Over the intervening two decades, however, the internet has transformed the way we work. E-mail has grown to become the primary business communication tool, and the World Wide Web offers a powerful source of information and advice. But has the internet reality lived up to its hype?
The beauty of e-mail - its speed and immediacy - is also its pitfall. Although it makes communication almost instantaneous, there is a real danger of the recipient being flooded with too many frivolous messages and too much junk mail, wasting valuable work time and creating frustration. Half of all e-mail sent around the world (a staggering 50 billion messages a day) is so-called 'spam', or junk mail.
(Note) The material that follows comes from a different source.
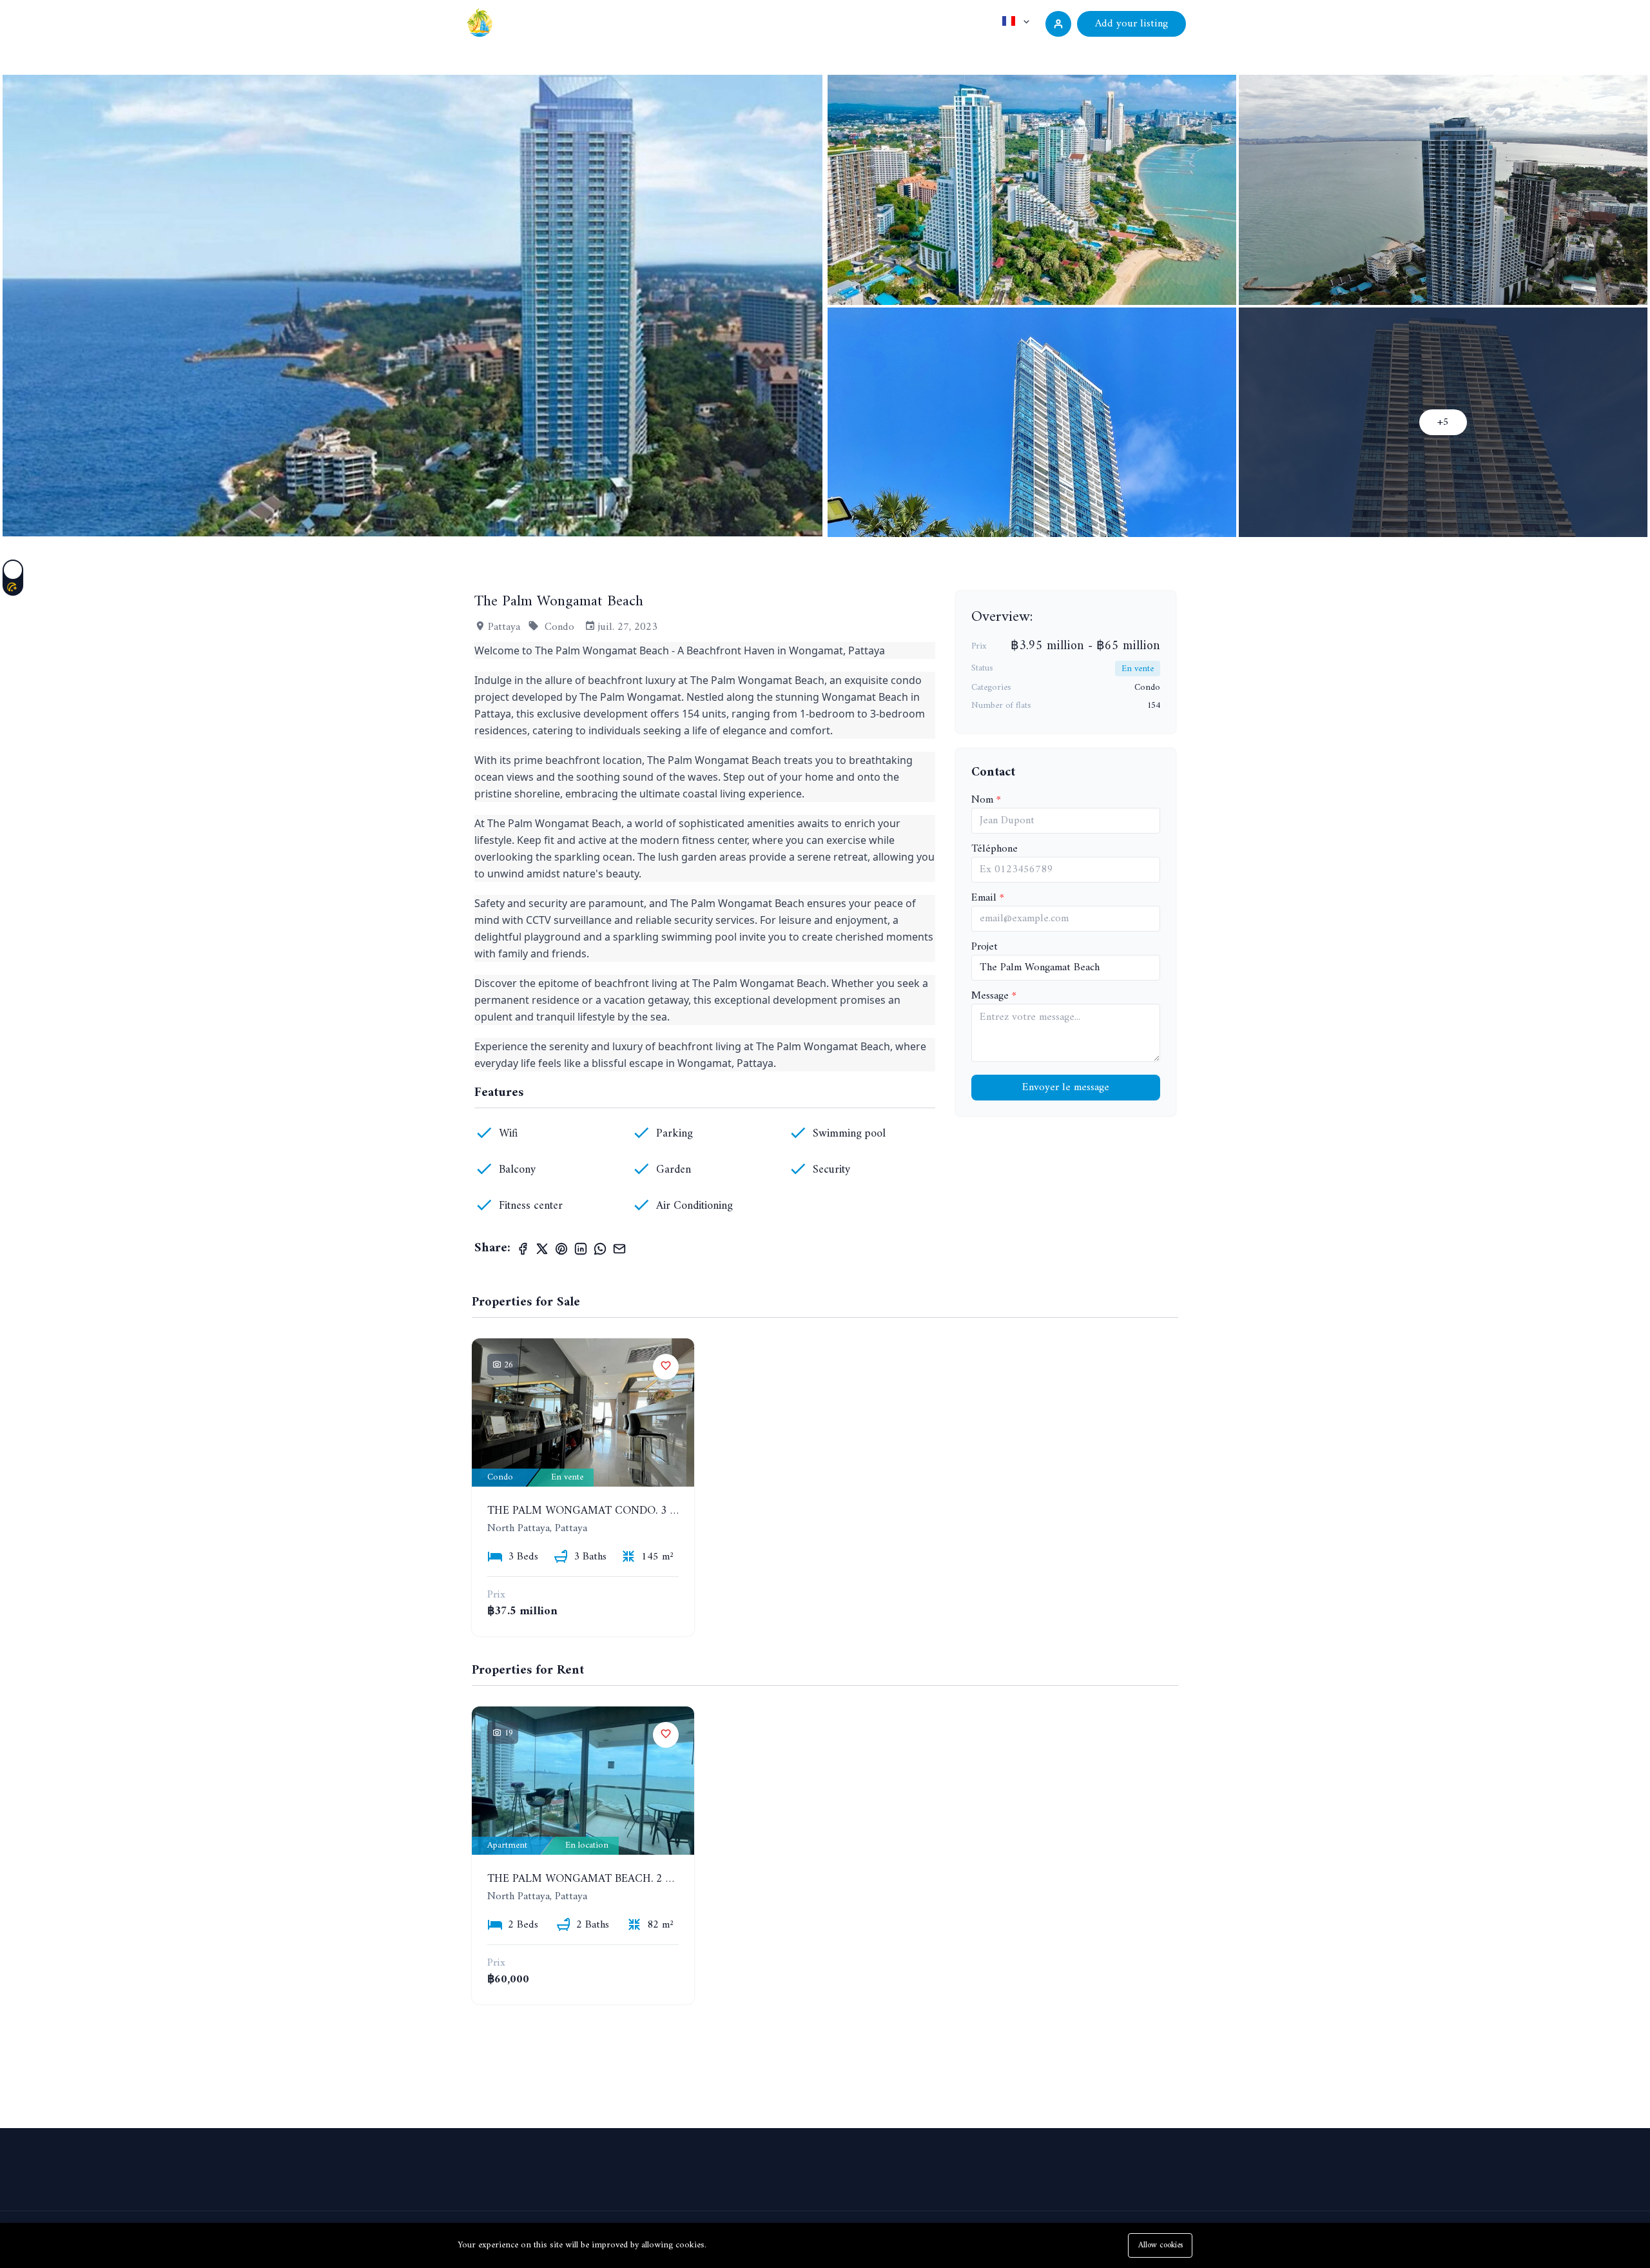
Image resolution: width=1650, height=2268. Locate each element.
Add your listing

Dealing with a flood of legitimate messages is time-consuming enough, without this extra burden.
This time-wasting trend is confirmed by a study commissioned by headset supplier GN Netcom. It claims that two-thirds of UK workers spend more than an hour every day sorting through and sending e-mails, with 37 per cent devoting one to three hours to the task. So, arguably, e-mail makes us less productive, not more.
But its propensity to eat up valuable working time is not the only problem with e-mail. It can also be a minefield of unintended insults. As a remote form of communication, the danger of creating misunderstandings is ever-present.
The insults can also be deliberate - another study, this time from internet job site reed.co.uk - reveals that one in six workers in the UK has been bullied via e-mail. The company adds: "The higher up the office ladder people are, the more likely they are to be targeted by e-bullies. While just 15 per cent of secretaries claim to be the victim of such attacks, 28 per cent of their bosses are being harassed via the inbox."
Now, I'm no Luddite - computers are central to my working life, and I love messing about with the technology. But wouldn't it be nice, even if only for a few precious hours, to return to those peaceful, laid-back days before the advent of electronic information overload?